• **Given passage**
_ _ _ _ _

Cash is queen
You can have the best work and strongest team, but without cash, your business is in trouble. Learn from these real-world examples to stay ahead of the cash flow crisis
There are many ways independent news organizations can judge their financial performance. We can increase advertising sales, raise more money, or showcase profitable business models. We can highlight areas with real growth potential. We can highlight areas where we have real potential for growth.
But all of that — yes, even a healthy P&L — doesn’t matter if you don’t have enough cash in the bank.
I work with organizations in transition. In the ideal, that means that they are ready to invest some time and resources to grow and transform. They may hire me to strengthen operations, develop new strategies or help put a plan into action. Whatever reason that they want to work with me, we’re working together to help the organization transform and thrive.
In less-than-ideal situations, the organization is already in trouble. And regardless of the root cause, it almost always shows up in the bank account in the end. And then they get stuck.
Here are three examples of different organizations, all facing distinct cash challenges.
Organization A: strong model, weak operations
Problem: cash flow
This organization has a really strong, diverse business model with various products, and a heavy reliance earned revenue and guaranteed contracts. They have several healthy business lines (and one struggling). It has a small cushion of cash (mostly from PPP money, which was a one-time infusion), and decided to make some investments in new ventures.
However, a few things went wrong:
- They didn’t pivot quickly enough when the new ventures weren’t gaining traction, and instead kept investing.

_ _ _ _ _

• **Information provided**
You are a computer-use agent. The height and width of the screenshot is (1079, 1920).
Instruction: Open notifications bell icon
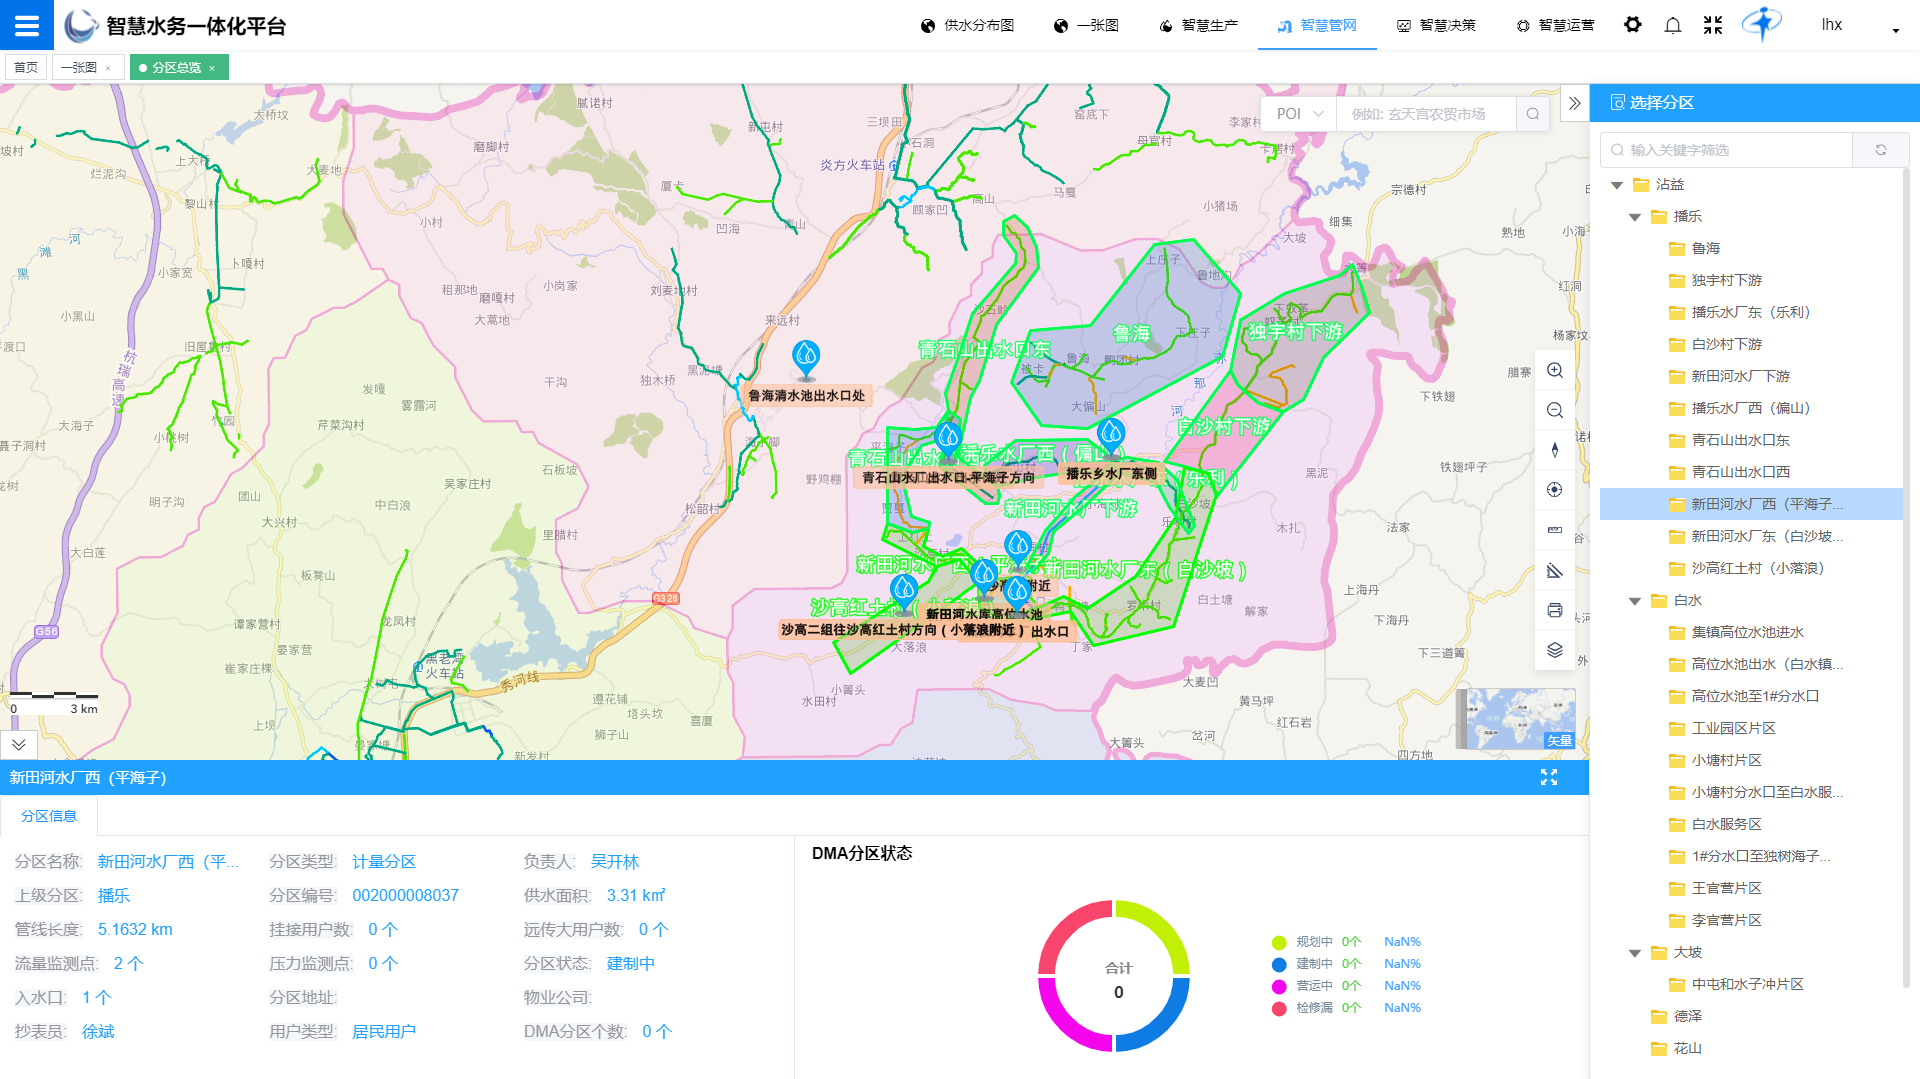pyautogui.click(x=1673, y=25)
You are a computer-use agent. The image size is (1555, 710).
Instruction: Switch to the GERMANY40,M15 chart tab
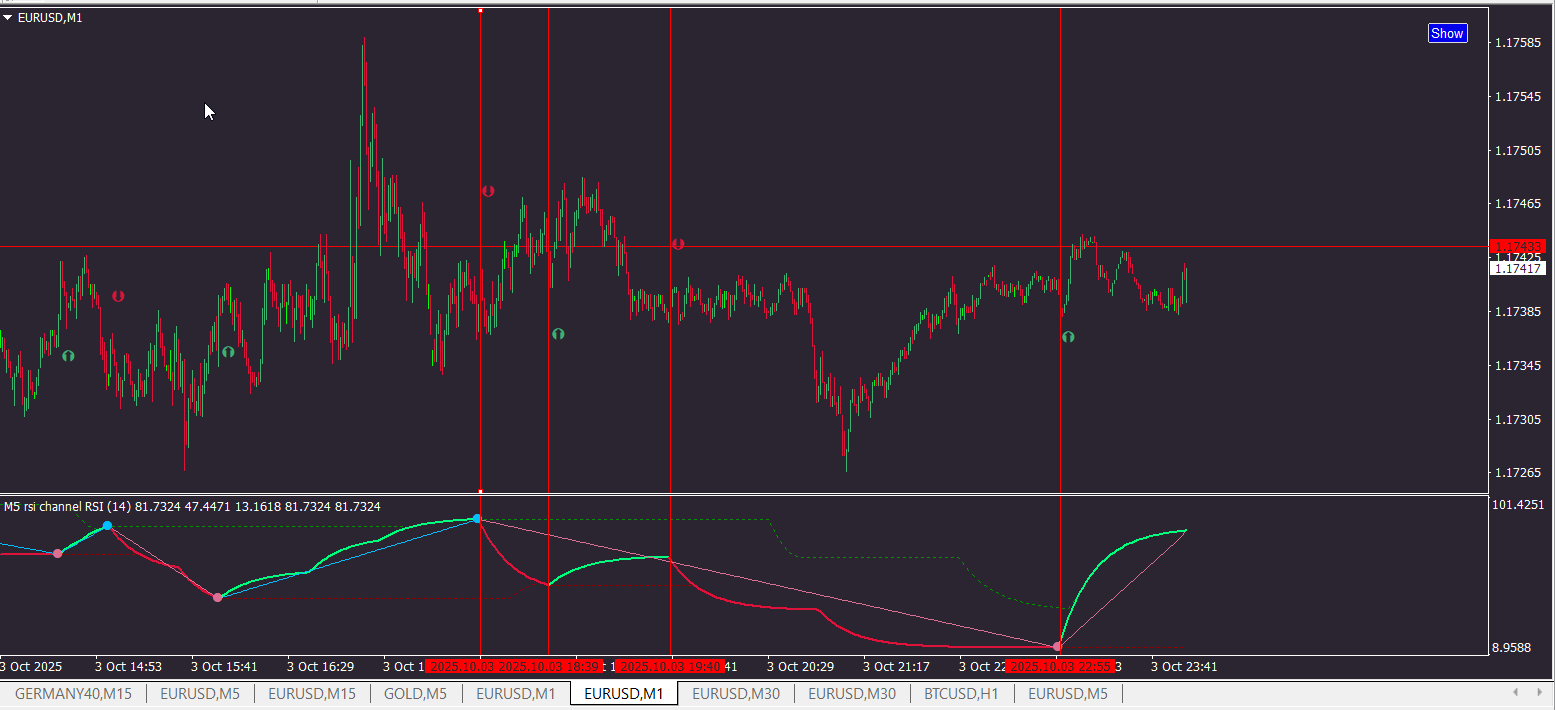click(73, 693)
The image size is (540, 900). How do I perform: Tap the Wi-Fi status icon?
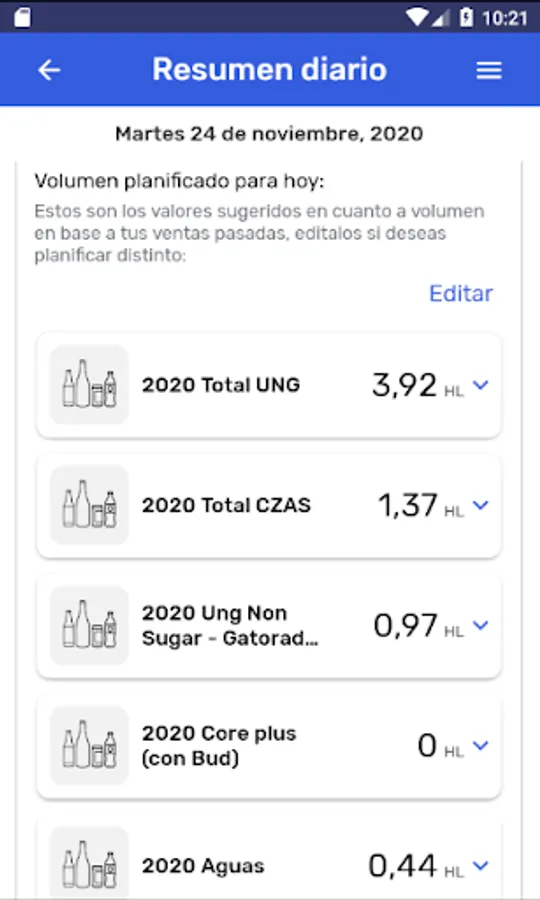[x=416, y=17]
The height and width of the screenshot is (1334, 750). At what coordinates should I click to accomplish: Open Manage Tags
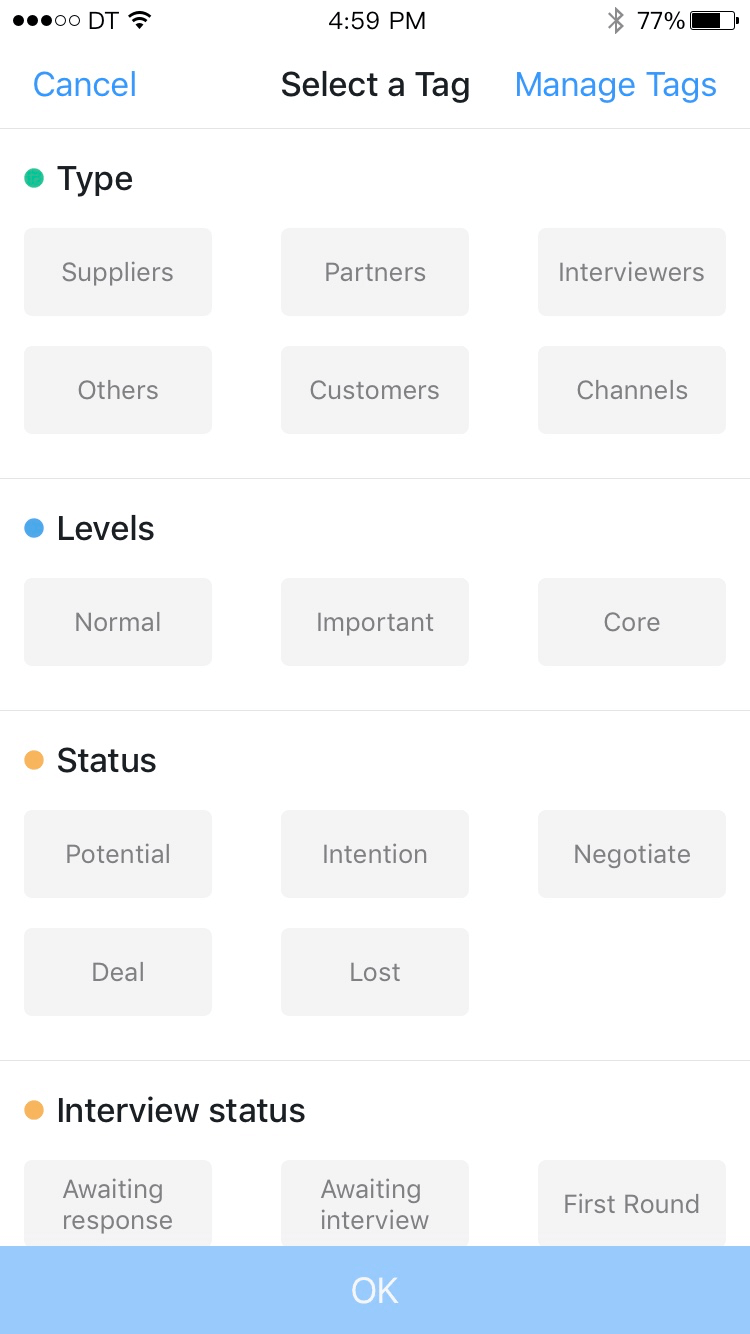616,85
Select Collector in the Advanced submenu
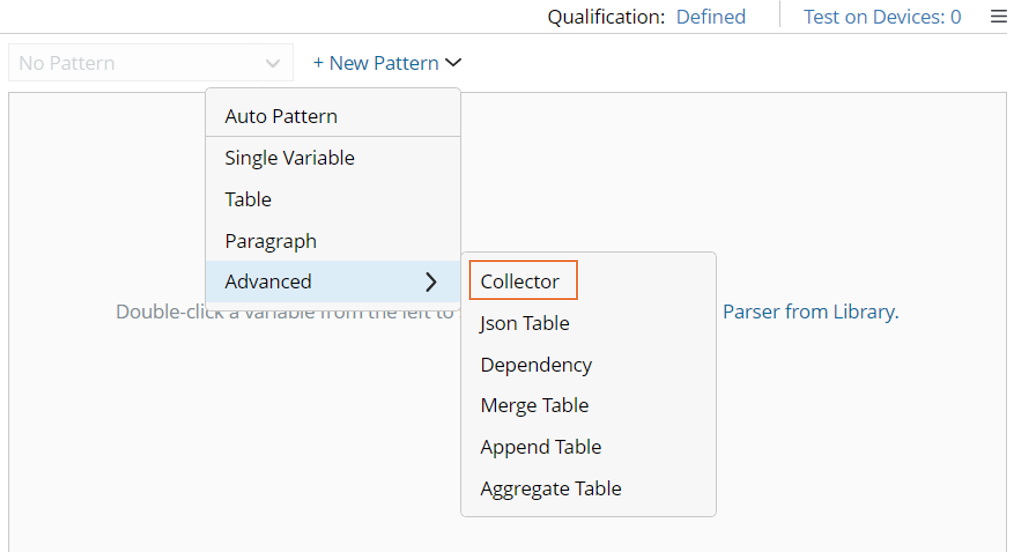Viewport: 1009px width, 552px height. pyautogui.click(x=520, y=282)
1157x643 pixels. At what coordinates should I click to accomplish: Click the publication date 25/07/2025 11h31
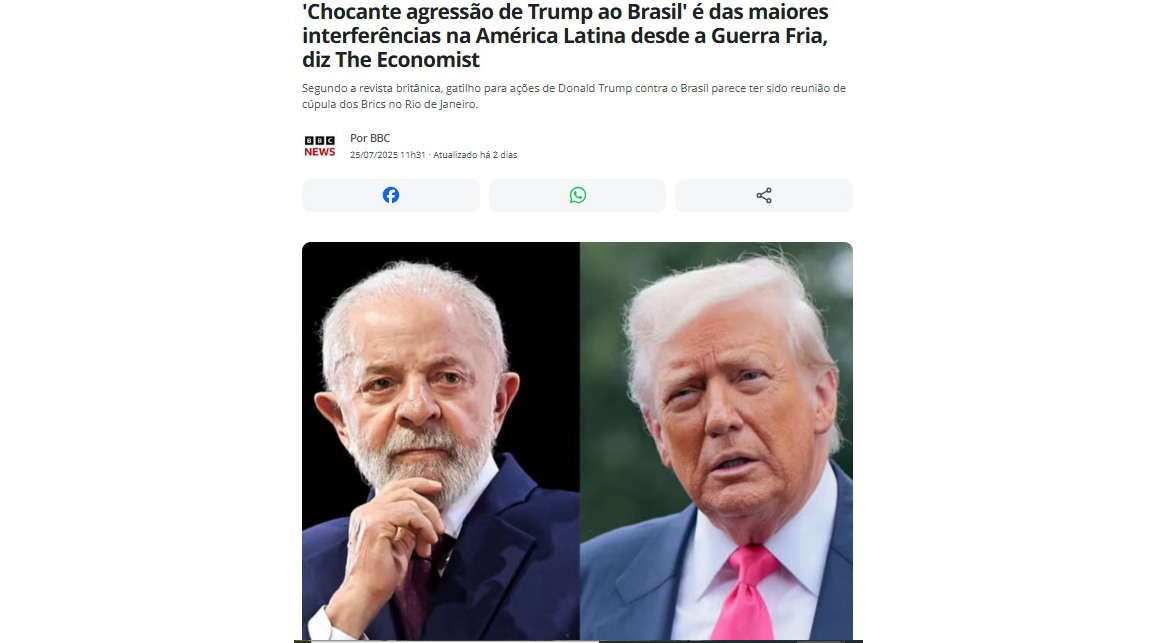coord(387,155)
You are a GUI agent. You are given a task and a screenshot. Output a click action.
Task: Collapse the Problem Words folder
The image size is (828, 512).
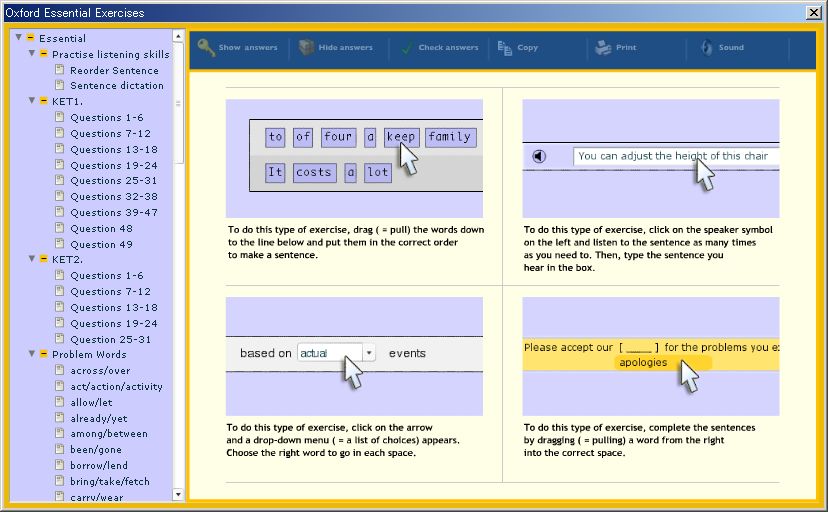(32, 354)
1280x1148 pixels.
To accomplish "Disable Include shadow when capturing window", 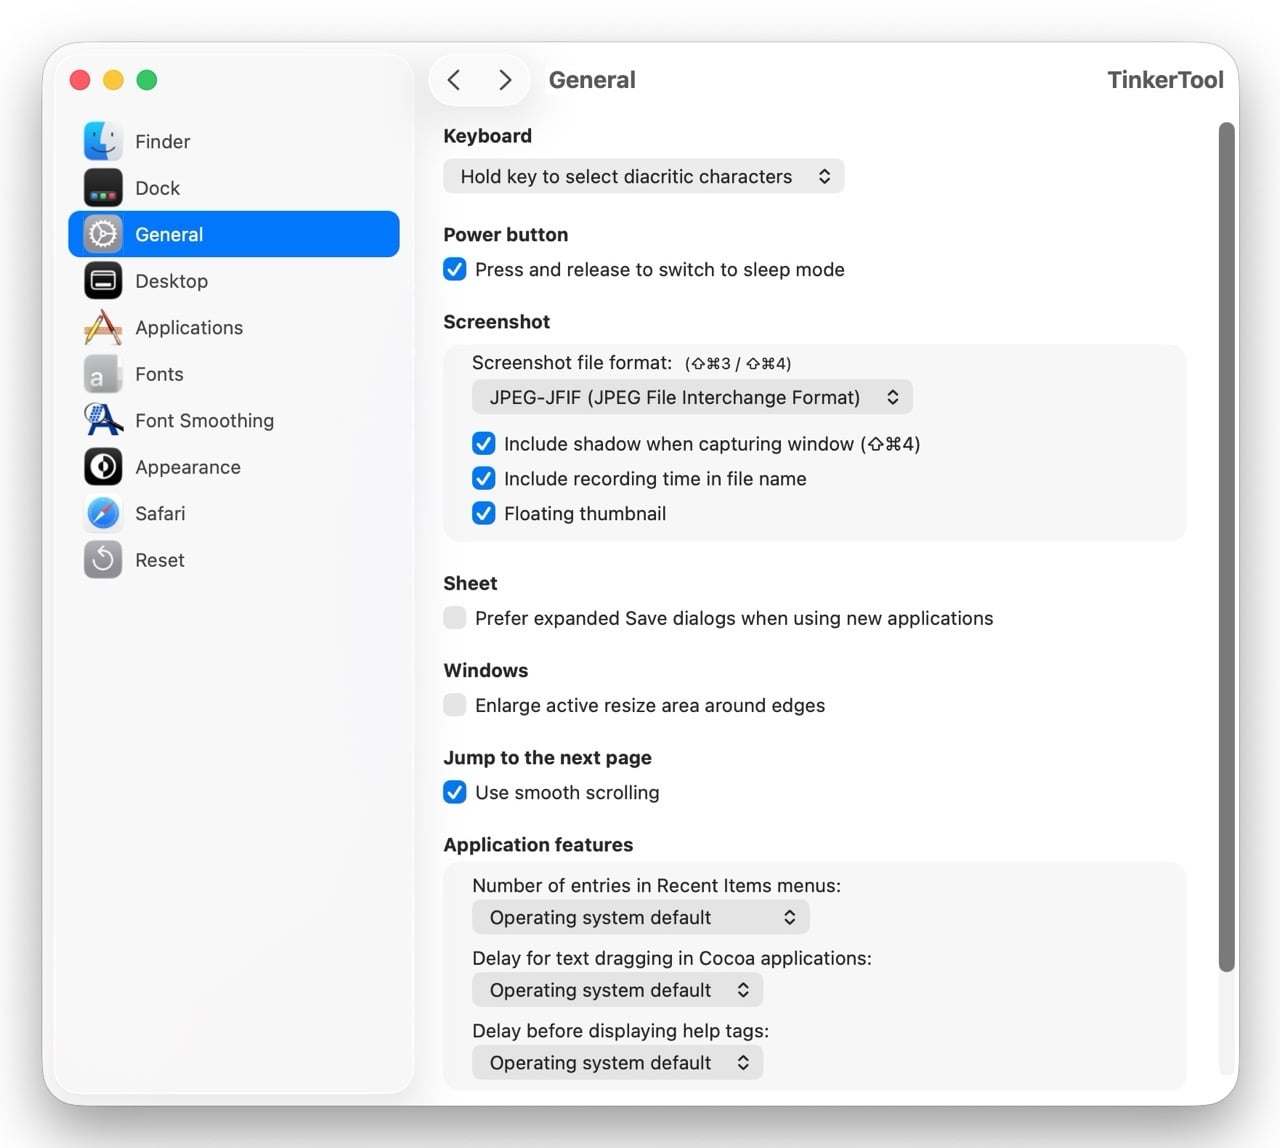I will tap(484, 443).
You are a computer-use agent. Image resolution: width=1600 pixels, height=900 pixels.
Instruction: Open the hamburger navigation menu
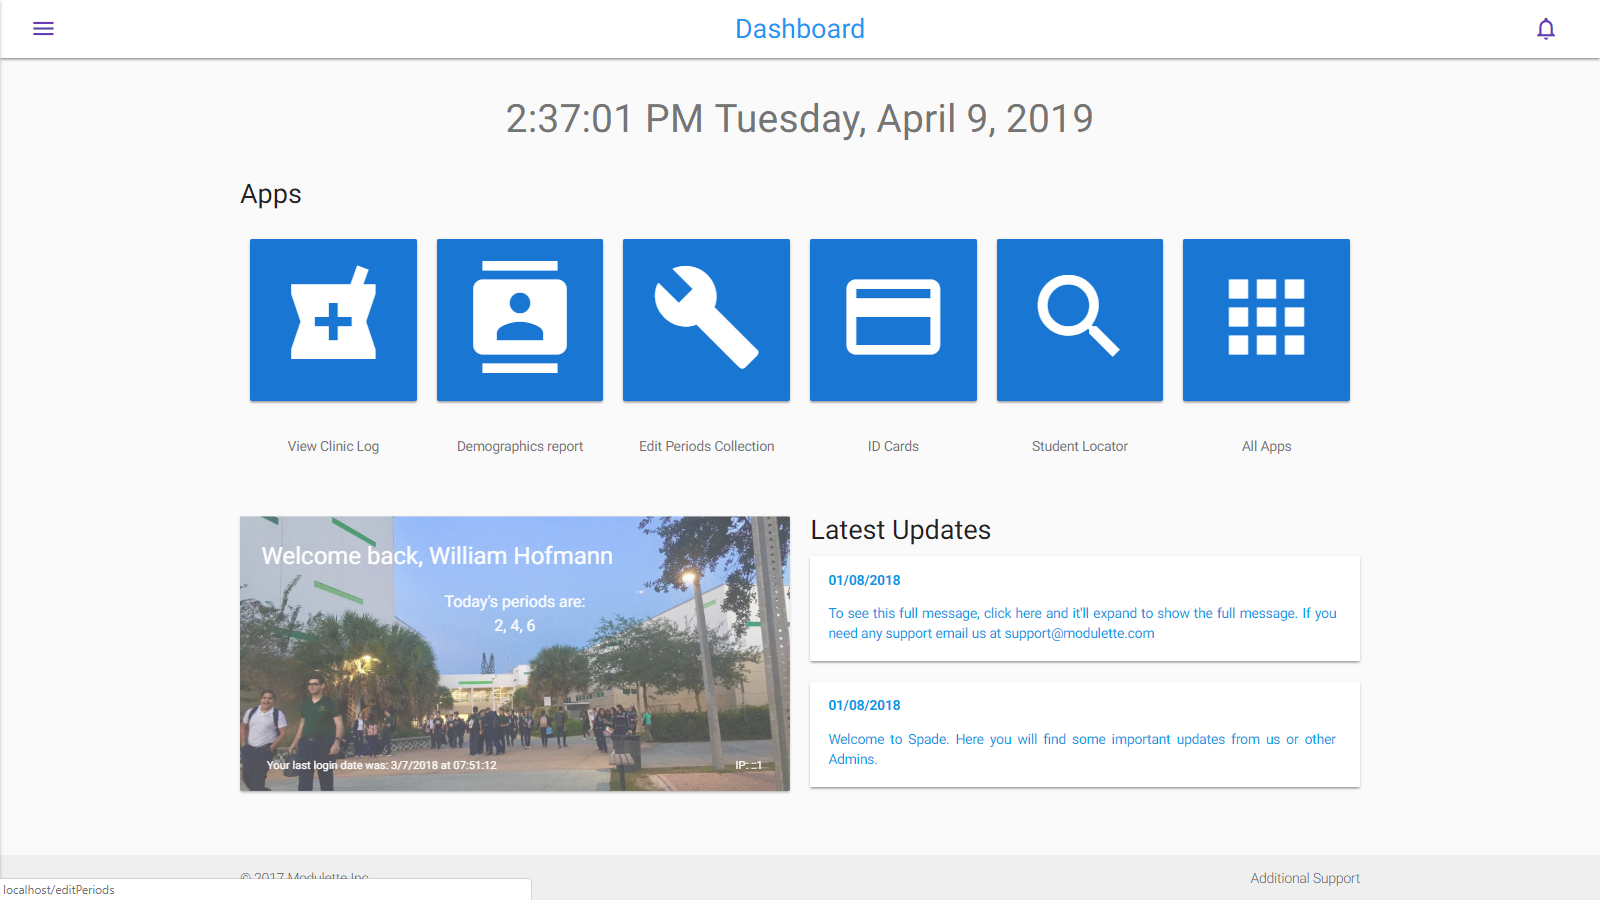coord(43,29)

_ _ _ _ _

• **Task requirements**
1) Copy the article on cash flow word for word, starting at "But all of that" and ending at "transform and thrive.".
2) In the article on cash flow, where did most of Organization A's small cash cushion come from?
3) Extend the article on cash flow from the point where it stops.
You can ignore the entries; they aren't needed here.

• **Results in order**
1)
But all of that — yes, even a healthy P&L — doesn’t matter if you don’t have enough cash in the bank.
I work with organizations in transition. In the ideal, that means that they are ready to invest some time and resources to grow and transform. They may hire me to strengthen operations, develop new strategies or help put a plan into action. Whatever reason that they want to work with me, we’re working together to help the organization transform and thrive.

2) Mostly from PPP money, which was a one-time infusion.

3)
- A key staffer left in charge of invoicing, and they got seriously behind on collecting their payments. At one point, over 40% of their revenue booked hadn’t been collected.
- Their business is very cyclical, which meant they wouldn’t actually close all their deals or see their cash in until much later in the year.
In the end, this organization is much closer to the financial edge than they realized. Even though they have a healthy business on paper, they have to make a lot of hard choices because they don’t have enough cash on hand.
Organization B: limited safety net
Problem: cash reserves
While the organization’s initial challenges weren’t financial, they still led to significant unplanned spending. At the same time, core expenses are now growing a bit more quickly than the business. This snowballs into a financial crisis when these non-financial issues begin impacting their ability to generate revenue. Deals they count on either fall through, get canceled, or are delayed. As a result, the financial runway turns out to be much shorter and more uncertain than expected, ultimately forcing them to make some very difficult decisions due to a lack of available cash.
Organization C: overinvested in good times, hard to turn around when things slow down
Problem: need to pivot while they still can
This organization has a really great pandemic (I know, right?). Even before 2020, the market was shifting in their favor. Revenue is growing at a healthy pace, and then — boom! — the pandemic hits and their income skyrockets. All of the factors are really working in their favor, and it seems that the pandemic is just accelerating the change in the market. This should signal that they’re on the right track, so they decide to expand. They are strategic — when they hire new staff, they invest in areas to diversify the business. But, they go a bit too far. Some of the new investments have promise but take too long to actually become profitable. Other ventures have weak margins and end up costing more than expected. Then, their core revenue streams flatline and starts trending down–the market wasn’t as strong as they thought. Now, they are burning cash more quickly faster than they can afford.
So what should you do to avoid the above situations?
- Know where your money comes from from. Check your cash flow statement (check out my AI generated financial statements 101 here). How much of your cash is coming from your operating activities, versus non-operating or one-time activities (IE, PPP loans forgiven in the pandemic)?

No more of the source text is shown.